Indeed, modern nutritionists and weight loss experts are finding that when people embark in detoxing processes, even when weight loss is not a goal, it becomes easier for them to lose weight. They also have been baffled by people who are “doing everything right” in terms of activity and counting calories or points, who don’t seem to lose weight.

The theory is that in addition to sustaining basic bodily needs such as hormone balance and brain function, another function of fat is to address excessive toxins. When toxins are ingested in an amount that is too much for the body’s natural detoxing mechanisms to handle, a healthy body reacts by storing those toxins in fat cells.

That nauseous feeling that many people get when they are losing fat, they say, is related to toxins being temporarily released into the bloodstream as your body lets go of the fat.

Just Google “weight loss toxins” and you will get over 8 million hits.

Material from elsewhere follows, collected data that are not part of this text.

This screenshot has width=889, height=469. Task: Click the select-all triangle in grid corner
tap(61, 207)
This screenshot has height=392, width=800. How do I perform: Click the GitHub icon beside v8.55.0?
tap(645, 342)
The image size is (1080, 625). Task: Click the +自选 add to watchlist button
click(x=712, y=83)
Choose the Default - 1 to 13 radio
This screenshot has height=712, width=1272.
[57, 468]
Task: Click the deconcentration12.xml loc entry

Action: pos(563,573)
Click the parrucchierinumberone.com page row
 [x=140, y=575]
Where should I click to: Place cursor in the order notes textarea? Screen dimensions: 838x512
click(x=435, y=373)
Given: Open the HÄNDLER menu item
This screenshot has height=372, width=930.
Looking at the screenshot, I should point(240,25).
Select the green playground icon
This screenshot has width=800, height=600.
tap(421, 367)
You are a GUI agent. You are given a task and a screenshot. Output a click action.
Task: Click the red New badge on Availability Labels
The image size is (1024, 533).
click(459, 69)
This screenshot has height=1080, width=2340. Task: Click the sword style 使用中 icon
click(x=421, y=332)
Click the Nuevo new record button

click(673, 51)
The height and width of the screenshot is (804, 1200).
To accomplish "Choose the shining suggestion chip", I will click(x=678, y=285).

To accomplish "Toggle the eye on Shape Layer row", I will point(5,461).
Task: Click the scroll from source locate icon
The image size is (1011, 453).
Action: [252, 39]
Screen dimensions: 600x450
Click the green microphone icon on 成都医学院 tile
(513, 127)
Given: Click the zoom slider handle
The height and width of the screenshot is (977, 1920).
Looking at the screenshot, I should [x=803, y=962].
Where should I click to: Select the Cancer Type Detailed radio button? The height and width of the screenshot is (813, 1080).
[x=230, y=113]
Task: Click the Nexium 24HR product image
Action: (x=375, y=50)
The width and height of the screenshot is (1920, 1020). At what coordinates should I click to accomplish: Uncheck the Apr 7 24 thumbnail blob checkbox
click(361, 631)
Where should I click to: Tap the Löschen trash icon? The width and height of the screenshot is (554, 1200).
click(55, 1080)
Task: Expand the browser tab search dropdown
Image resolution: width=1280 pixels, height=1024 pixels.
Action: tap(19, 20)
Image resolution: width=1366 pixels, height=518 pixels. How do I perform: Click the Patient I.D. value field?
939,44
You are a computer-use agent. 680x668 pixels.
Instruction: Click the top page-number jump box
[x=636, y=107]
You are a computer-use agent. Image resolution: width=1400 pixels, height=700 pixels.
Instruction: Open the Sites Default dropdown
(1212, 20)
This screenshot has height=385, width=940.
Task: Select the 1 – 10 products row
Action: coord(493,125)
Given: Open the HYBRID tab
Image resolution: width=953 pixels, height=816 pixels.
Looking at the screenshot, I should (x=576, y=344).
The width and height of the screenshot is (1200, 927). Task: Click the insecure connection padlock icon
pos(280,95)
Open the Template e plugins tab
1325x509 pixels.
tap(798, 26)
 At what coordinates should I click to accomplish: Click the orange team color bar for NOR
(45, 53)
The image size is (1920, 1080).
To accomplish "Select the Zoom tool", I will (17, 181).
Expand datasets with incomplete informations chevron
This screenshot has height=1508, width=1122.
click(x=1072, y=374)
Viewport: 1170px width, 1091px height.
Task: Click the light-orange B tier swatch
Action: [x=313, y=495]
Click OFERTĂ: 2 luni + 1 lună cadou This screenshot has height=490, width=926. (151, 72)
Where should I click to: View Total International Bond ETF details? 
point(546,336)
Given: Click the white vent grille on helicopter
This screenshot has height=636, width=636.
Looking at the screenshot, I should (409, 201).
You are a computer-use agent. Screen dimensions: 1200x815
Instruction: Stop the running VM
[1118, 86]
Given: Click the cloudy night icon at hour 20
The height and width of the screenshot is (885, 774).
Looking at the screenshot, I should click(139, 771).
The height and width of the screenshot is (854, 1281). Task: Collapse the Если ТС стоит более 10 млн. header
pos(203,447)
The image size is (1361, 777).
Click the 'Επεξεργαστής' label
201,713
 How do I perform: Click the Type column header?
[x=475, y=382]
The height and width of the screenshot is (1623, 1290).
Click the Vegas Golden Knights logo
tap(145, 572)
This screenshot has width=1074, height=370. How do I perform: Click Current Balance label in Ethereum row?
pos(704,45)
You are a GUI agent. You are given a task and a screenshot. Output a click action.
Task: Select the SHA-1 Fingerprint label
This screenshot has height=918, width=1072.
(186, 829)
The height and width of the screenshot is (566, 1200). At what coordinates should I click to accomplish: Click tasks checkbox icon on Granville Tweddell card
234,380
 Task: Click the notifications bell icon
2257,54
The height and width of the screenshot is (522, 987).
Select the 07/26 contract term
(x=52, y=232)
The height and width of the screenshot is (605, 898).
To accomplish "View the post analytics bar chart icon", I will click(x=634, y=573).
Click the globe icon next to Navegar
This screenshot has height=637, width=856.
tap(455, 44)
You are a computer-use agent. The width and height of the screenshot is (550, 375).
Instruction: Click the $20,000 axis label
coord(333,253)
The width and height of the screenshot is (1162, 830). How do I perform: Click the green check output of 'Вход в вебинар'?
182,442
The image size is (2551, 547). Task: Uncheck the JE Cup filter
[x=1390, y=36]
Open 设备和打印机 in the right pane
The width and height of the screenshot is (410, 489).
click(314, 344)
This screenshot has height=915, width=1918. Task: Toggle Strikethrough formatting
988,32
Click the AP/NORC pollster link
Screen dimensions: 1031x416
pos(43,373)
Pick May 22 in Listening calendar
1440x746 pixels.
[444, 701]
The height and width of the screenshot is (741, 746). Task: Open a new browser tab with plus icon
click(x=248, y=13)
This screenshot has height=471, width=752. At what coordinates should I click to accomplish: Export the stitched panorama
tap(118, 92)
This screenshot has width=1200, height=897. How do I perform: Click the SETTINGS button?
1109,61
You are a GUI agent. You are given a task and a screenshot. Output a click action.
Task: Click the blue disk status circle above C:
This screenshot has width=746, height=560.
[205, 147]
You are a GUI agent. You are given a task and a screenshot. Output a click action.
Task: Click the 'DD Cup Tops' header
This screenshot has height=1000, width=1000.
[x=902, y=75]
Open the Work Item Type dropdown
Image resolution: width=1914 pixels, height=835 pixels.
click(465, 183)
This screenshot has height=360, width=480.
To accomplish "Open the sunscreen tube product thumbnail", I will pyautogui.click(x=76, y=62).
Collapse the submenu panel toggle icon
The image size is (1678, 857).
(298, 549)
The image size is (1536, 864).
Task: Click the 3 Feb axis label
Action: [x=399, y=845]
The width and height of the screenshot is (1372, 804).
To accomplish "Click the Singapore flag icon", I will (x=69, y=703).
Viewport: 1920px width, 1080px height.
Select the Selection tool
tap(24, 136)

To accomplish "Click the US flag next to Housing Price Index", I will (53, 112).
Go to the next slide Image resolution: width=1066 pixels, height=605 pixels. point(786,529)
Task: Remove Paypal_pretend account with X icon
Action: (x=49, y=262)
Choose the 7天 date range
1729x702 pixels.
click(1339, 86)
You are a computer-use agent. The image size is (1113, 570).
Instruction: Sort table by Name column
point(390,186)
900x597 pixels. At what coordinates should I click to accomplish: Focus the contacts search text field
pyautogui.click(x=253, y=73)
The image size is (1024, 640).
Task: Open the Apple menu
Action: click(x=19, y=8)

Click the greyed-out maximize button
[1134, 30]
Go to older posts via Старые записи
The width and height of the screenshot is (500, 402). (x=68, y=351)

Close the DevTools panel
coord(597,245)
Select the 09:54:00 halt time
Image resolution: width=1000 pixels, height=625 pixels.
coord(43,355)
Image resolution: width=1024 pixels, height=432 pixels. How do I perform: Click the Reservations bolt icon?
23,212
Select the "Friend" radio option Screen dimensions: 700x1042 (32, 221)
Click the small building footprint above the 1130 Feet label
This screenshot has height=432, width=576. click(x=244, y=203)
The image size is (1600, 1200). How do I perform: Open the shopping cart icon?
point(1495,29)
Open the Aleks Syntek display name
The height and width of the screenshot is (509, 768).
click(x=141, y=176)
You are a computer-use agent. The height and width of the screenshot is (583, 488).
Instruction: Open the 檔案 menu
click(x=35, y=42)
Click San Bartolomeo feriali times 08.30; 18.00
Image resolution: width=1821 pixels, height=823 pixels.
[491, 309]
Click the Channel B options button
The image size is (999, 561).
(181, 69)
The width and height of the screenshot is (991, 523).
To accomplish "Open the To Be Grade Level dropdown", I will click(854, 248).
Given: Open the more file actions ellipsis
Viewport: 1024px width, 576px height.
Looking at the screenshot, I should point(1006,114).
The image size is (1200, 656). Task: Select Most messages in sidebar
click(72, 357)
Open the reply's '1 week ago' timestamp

According to these experts, for many people, even if they are exercising and burning more calories than what they are ingesting, their bodies will simply not let go of the fat for as long as they keep eating things like:

  • Aspartame, a neurotoxin, the main sweetener in diet sodas (by the way, did you know that two studies have linked drinking diet sodas to increased obesity?)
  • MSG, monosodium glutamate, a “flavor enhancer” also a neurotoxin.
  • High fructose corn syrup, a laboratory-made sweetener that concentrates the sugars in corn, and which is the main sweetener used for conventional sodas
  • Margarine, the “butter substitute”  that according to chemists is only a few percentage points away from being a plastic.

Basically, even if you work out and count calories, as long as you keep putting junk in your body, the body will hold on to the fat, and you should thank your body for doing this!